Malgré l’effort louable de quelques éléments épars, le niveau de l’âge moyen doit être respectable.

 

Le 1er mai est aussi un jour férié en Allemagne.

Il va faire grand beau, soleil, ciel bleu, belle température pendant tout notre séjour.

 

Il est donné à chacun un titre de transport 7 jours, permettant de prendre à volonté n’importe quel transport en commun [métro, bus, tramway,  ligne RER (S )] et ça c’est génial !  (34,60 € )

 

Six journées pour goûter au plaisir d’être berlinois.

 

Direction  quartier Charlottenburg, métro, station Kaiserdamm.

 

Nous userons largement du Métro (U) pendant le séjour. Comme à Paris, il y a deux couches qui se superposent : La couche de type RER (S) qui permet d’aller à l’extérieur et fait le Ring (le tour de Berlin) et la couche Métro (U) : rayonnante, mais il est parfois nécessaire de sortir du sous-sol à l’extérieur pour passer de l’une à l’autre.

Trois zones A, B et C permettent d’étendre son champ de déplacement.

En outre  le double réseau a des nœuds de coordination avec des gares de chemin de fer 

( Hauptbahnof, …)

 

L’Allemagne compte env 82 millions d’hab dont 20% se situaient en RDA.

Aujourd’hui 16 Länder

 

Berlin : 3,5 millions d’habitants, pour une superficie 8,4 fois supérieure à Paris,  aire urbaine : 5 millions d’hab  (Paris : 2,2 millions d’hab, aire urbaine 12 millions)

Ce qui justifie pleinement son aération, ses vastes espaces verts.

Berlin un Länder à part au sein de celui du Brandebourg

De grandes et larges avenues, respect total des feux de carrefour, ça roule vite. Les cyclistes ont la priorité.

Une rivière traverse Berlin globalement d’Est en Ouest : la Spree. Elle se jettera dans l’Elbe et la Mer du Nord

Marquée par son histoire :  la Prusse avant 1871 avec les Frédérick.

1685, l’édit de Nantes est révoqué en France : les Huguenots (protestants) arrivent en nombre.

1862 : Bismarck Chancelier : L’Unité allemande

1871 : L’empire allemand est proclamé

1914-1918 : une guerre enlisée

1933 : Hitler chancelier

1940-1945 : la guerre 

Berlin occupé : 1945 – 1994 ( américains, français, britanniques, russes )

Berlin coupé en deux : le Mur :  1961 – 1989

L’Allemagne réunifiée : 1991 Berlin devient la capitale ( avant c’était Bonn )

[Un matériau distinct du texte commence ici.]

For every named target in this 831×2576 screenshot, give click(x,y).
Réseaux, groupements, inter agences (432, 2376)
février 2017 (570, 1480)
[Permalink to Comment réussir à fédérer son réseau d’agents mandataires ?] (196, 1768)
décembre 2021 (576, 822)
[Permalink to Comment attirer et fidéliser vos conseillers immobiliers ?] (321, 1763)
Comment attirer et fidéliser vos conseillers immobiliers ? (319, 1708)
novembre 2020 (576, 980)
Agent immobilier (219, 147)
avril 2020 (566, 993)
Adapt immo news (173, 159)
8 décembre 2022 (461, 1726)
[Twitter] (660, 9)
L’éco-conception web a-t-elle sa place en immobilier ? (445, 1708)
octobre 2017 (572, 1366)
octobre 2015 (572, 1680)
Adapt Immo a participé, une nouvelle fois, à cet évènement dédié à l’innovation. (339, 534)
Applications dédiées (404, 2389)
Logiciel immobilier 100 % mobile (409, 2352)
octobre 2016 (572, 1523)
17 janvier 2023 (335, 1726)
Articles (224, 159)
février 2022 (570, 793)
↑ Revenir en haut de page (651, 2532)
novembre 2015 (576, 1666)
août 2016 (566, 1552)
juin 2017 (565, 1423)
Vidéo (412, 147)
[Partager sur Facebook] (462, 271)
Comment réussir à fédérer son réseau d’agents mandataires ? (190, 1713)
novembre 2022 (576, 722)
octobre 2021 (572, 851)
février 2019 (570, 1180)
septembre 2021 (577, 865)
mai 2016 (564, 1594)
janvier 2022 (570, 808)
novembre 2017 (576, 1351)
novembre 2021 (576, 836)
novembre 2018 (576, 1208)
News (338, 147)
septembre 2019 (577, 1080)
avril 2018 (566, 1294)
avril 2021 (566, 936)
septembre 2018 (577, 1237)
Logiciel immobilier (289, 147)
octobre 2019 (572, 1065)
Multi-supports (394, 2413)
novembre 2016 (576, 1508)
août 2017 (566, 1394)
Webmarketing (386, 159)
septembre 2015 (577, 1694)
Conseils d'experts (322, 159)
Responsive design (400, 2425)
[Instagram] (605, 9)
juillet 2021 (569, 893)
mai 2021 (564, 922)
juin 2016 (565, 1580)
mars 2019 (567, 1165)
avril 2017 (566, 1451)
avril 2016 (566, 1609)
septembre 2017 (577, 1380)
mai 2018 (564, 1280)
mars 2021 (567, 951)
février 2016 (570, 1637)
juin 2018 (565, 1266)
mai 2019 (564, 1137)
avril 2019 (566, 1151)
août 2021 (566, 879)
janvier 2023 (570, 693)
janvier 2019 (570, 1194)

Berlin : le tertiaire domine, une ville universitaire, ( 147 000 étudiants ), une ville culturelle. Des administrations, des ambassades. Une ville de mémoire et d’avenir.

 

Notre hébergement : Hôtel-pension Gribnitz : un camp de base fort correct.

 

Le groupe se rend à pied, traverse un cimetière, passe devant le château de Charlottenburg

 

Schlossbrücke ( embarquement ) pour une croisière sur la Spree ;  ( 15 h – 18 h ). A faire absolument. Une vision fluide sur l’ensemble des monuments anciens et récents s’offre aux regards fatigués de la nuit. On y découvre une explosion de l’audace architecturale contemporaine.

 

Des berges animées par une population jeune et fortement libérée.

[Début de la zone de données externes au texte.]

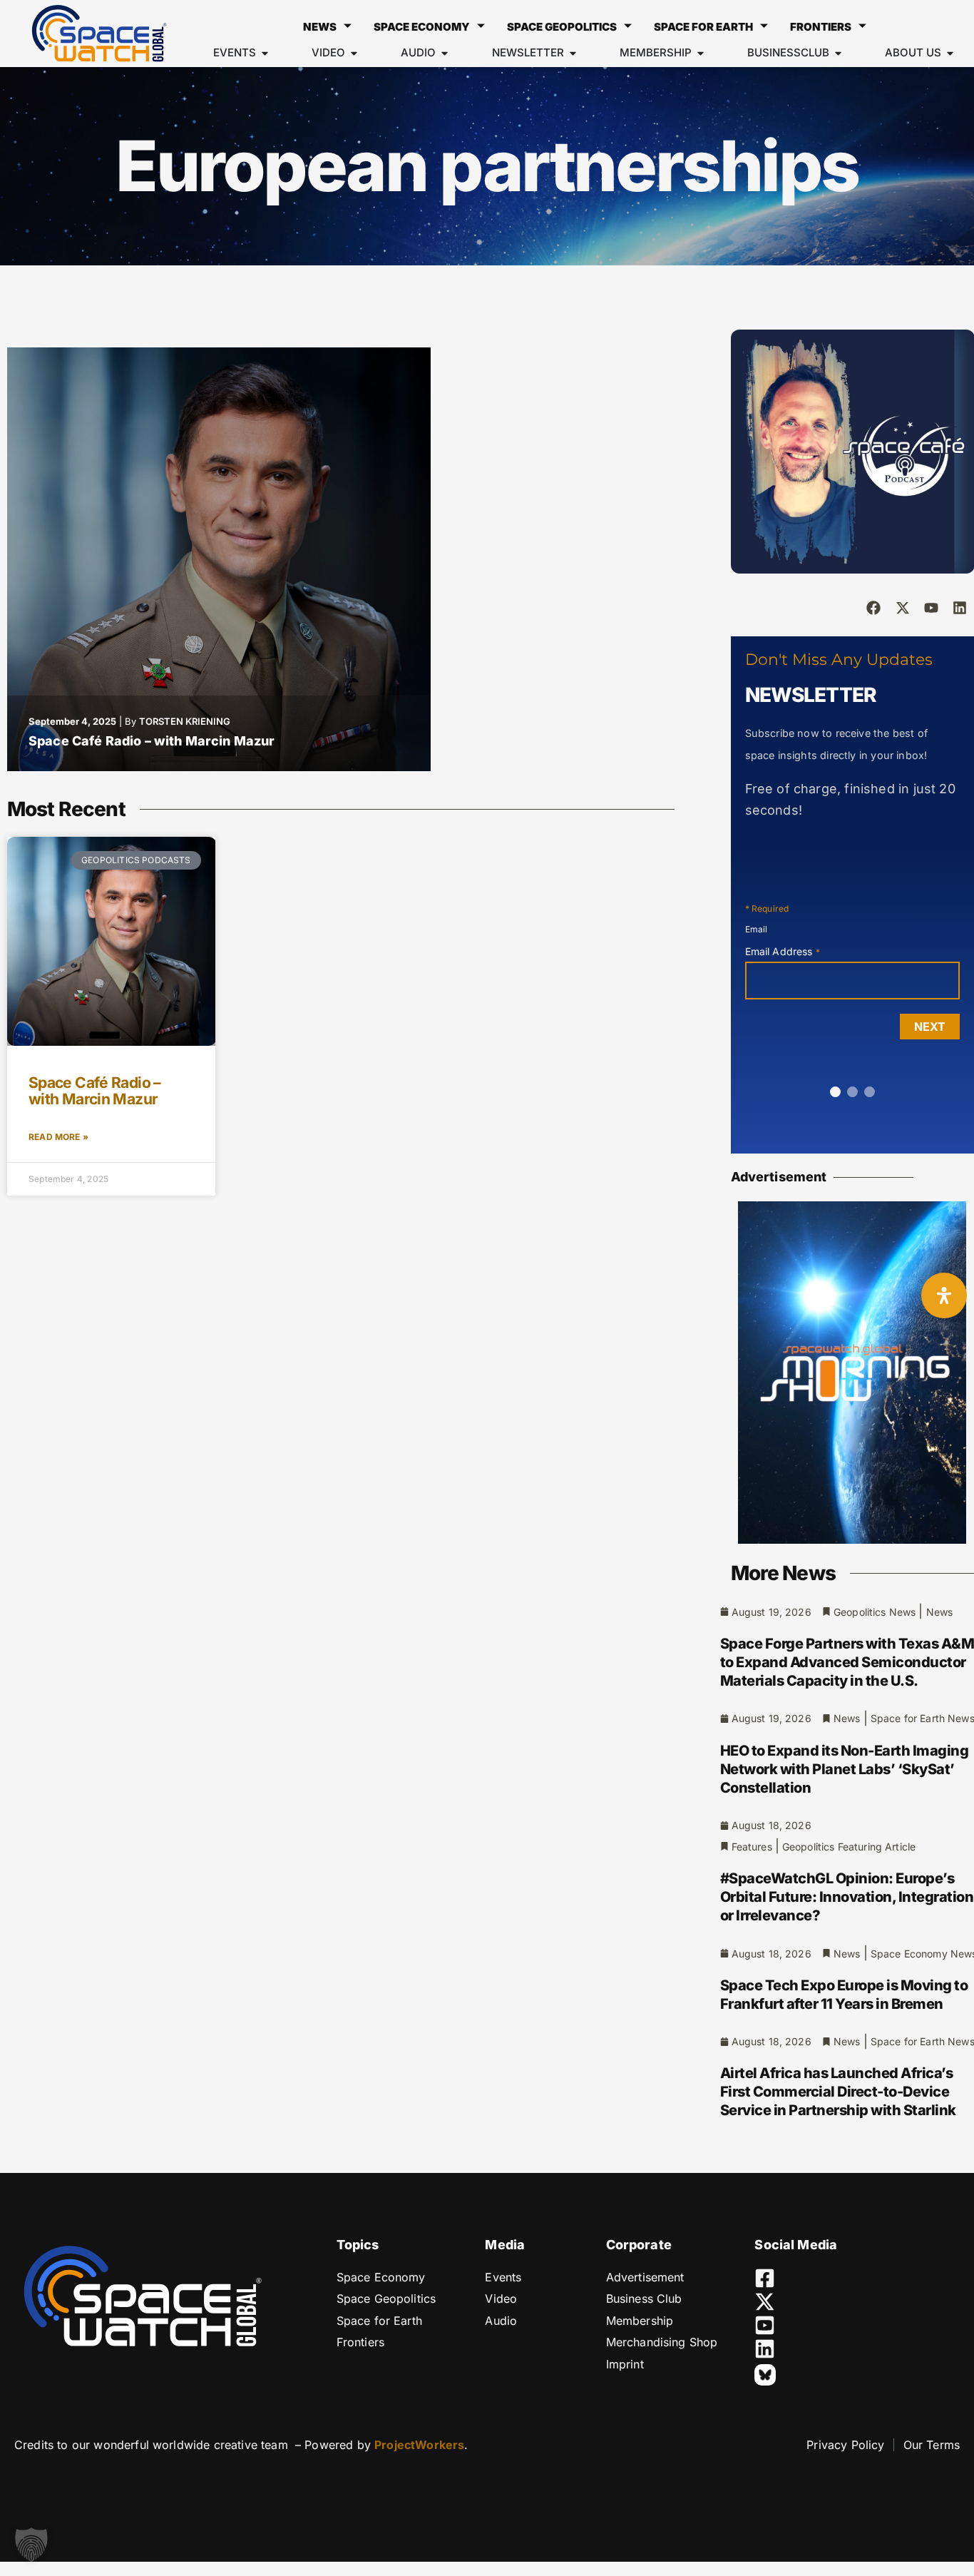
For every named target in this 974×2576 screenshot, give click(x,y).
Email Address (782, 951)
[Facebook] (873, 608)
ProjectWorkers (419, 2445)
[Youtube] (931, 608)
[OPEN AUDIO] (444, 53)
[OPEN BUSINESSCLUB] (838, 53)
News (320, 27)
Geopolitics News (875, 1612)
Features (752, 1847)
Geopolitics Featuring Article (849, 1847)
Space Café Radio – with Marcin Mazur (152, 740)
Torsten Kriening (184, 721)
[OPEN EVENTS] (265, 53)
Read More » (58, 1136)
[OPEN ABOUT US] (950, 53)
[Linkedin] (959, 608)
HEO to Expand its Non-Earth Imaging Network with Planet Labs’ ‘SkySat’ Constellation (844, 1769)
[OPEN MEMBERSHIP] (700, 53)
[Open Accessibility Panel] (944, 1295)
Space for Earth (703, 27)
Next (929, 1026)
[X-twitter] (902, 608)
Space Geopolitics (562, 27)
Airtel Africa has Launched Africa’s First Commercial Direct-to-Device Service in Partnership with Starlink (838, 2092)
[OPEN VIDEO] (354, 53)
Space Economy (422, 27)
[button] (31, 2544)
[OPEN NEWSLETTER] (573, 53)
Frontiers (820, 27)
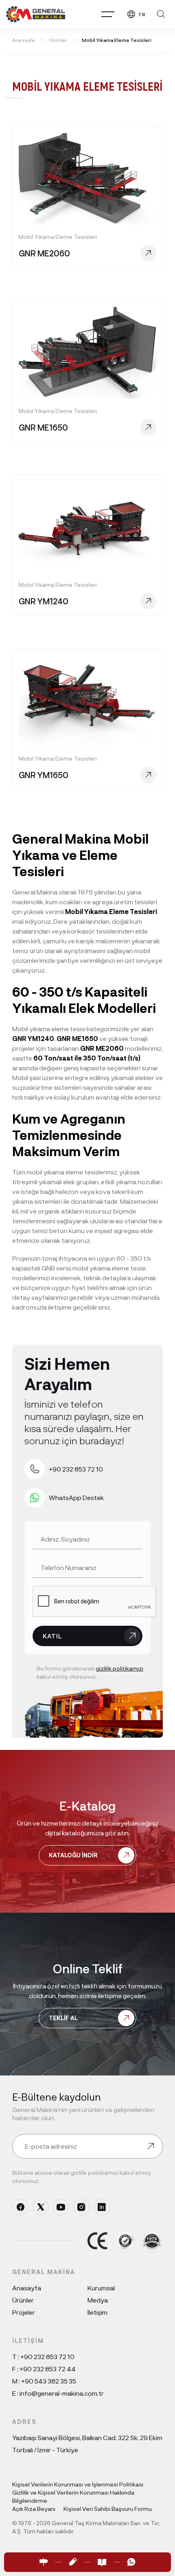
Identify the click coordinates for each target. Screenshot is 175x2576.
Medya (98, 2300)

Quelques écluses, des ponts aux tabliers bas, une succession ininterrompue de « bateaux-mouches « 

Cette mise en bouche nous permettra de revoir tous ces «  monuments «  par la suite.

 

 

 

 

 

 

 

 

Circuit et retour par le canal.

Les taxis sont jaunes et les usagers de la petite reine sont Rois !

 

 

 

 

 

 

 

 

 

 

 

 

 

Le groupe déambule dans le parc du château de Charlottenburg. ( parterres de fleurs )

 

Le soir dîner chez l’italien «  Milano «,  le service est trop long……….puis vite sous la couette !

 

Jeudi 2 mai : tout va bien

Petit dèj’ copieux.

La cohorte est scindée en quatre brigades légères égales et autonomes sous la conduite d’un chef d’équipe plumé permettant plus de flexibilité dans les déplacements et les visites.

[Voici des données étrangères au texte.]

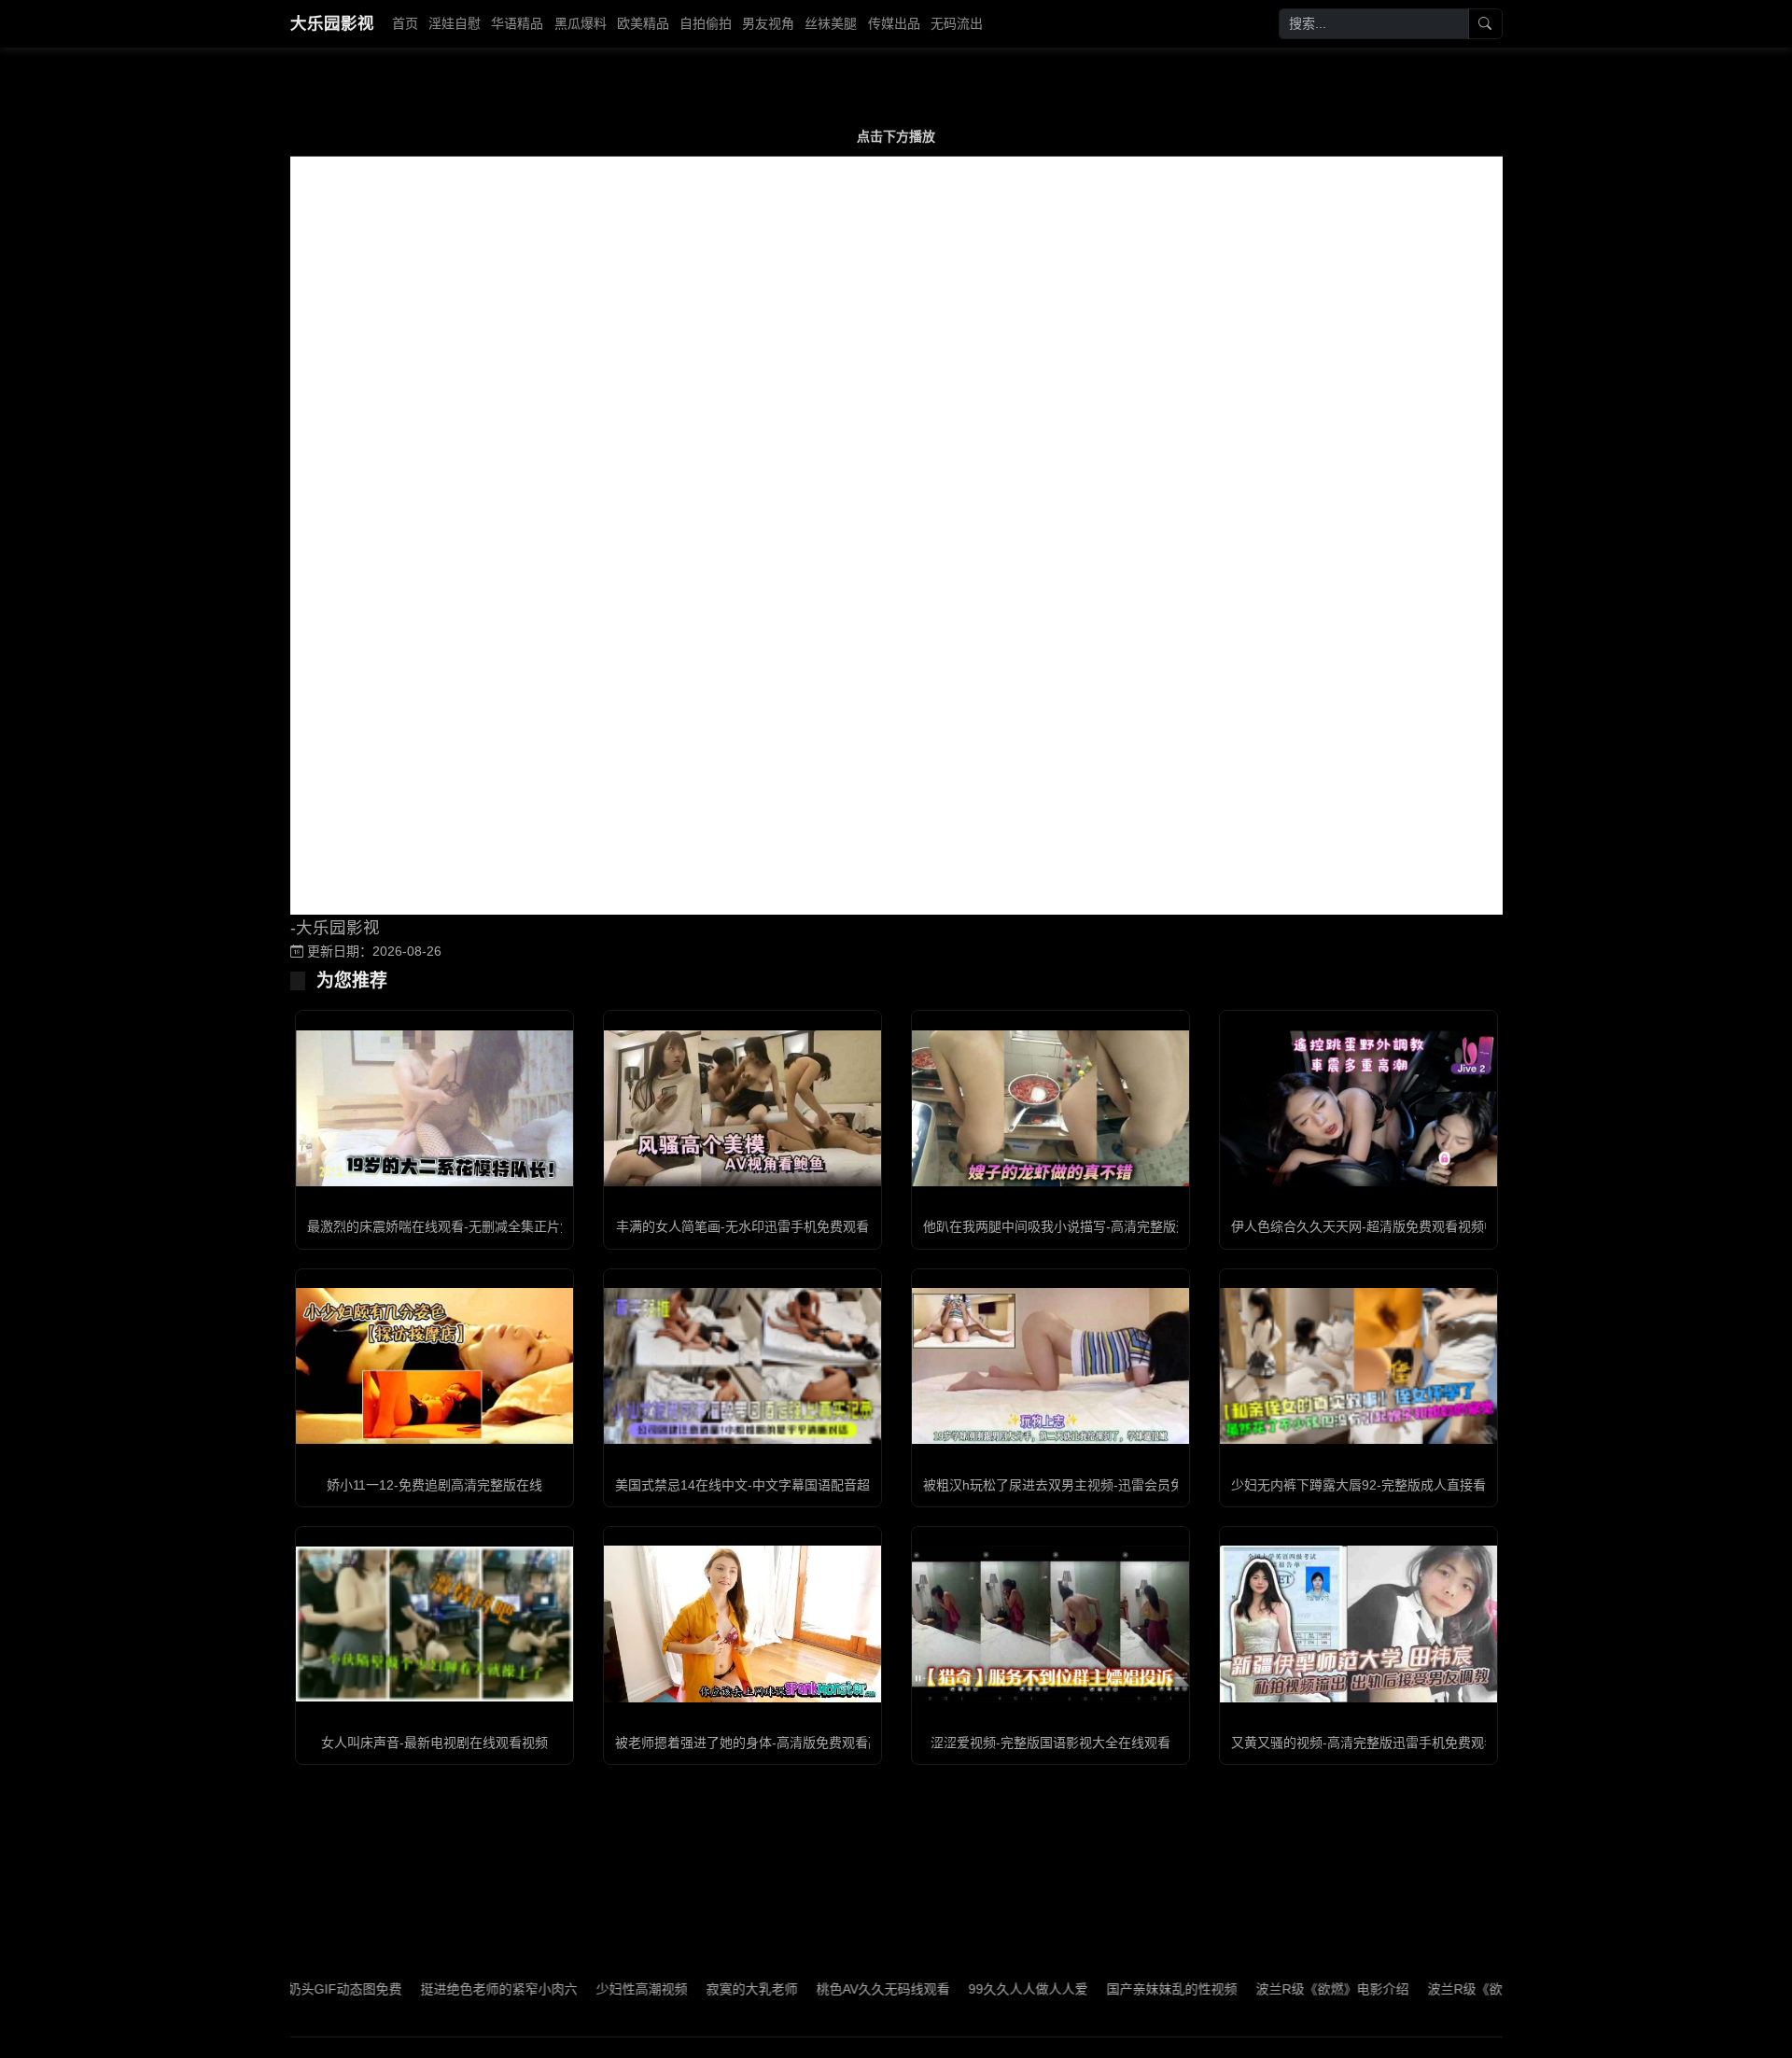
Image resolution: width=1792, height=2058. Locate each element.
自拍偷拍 (705, 23)
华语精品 (517, 23)
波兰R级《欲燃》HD (1419, 1988)
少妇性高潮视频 (574, 1988)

On se rend en centre-ville : le Tiergarten. Pour nous, une station repère : Zoologischer Garten

Visite à l’église commémorative de l’Empereur Guillaume Ier, et  celle symbolique, de Berlin-Ouest : l’église du souvenir ( le poudrier ) ;

Une mosaïque de 20 000 verres bleus, un christ suspendu ( Kaiser-Wilhelm-Gedächtniskirche )

 

 

Le dessein d’un soldat allemand durant la bataille de Stalingrad fait réfléchir.

 

A 11 heures nous avons RV au Reichstag. Comme au théâtre, le rideau relevé de la façade originelle de 1871, se découvre un bâtiment ultra moderne de l’archi’ anglais Norman Foster.

 

 

 

 

 

 

 

 

 

 

 

 

 

 

 

 

 

 

 

 

Le brigadier frappe les trois coups.

    1 )   Conférence de présentation dans la salle des séances plénières des Députés : le Reichstag vote les Lois.

Un député  =  une voix. Quand la votation est limite dans le comptage, il est procédé à «  saut de                   moutons « : On fait entrer les députés dans la Salle par deux portes séparées, la Oui et la Non. Une   troisième porte laisse passer les abstentionnistes. On compte chaque député qui passe la porte.

 

2)      Rencontre avec Mme La Député «  vert «  du district de Reutlingen : Beate Müller-Gemecke. Porteuse de la réflexion sur le domaine social et sur le travail, elle va nous exposer la manière dont s’élabore les décisions à travers les différents filtres du parti tout d’abord,  puis avec l’ensemble des députés ( 620 ). Passionnée et passionnante, elle a fait passer un peu d’elle-même dans son intervention

 

 

 

 

 

 

 

 

 

 

 

 

 

 

 

 

 

 

 

 

 

 

 

 

 

 

 

 

 

 

 

 

 

 

 

 

 

 

 

 

3)      Monter à la Coupole, transparente, imposante, une double rampe hélicoïdale permet d’atteindre son sommet. La lumière captée est renvoyée dans la salle plénière.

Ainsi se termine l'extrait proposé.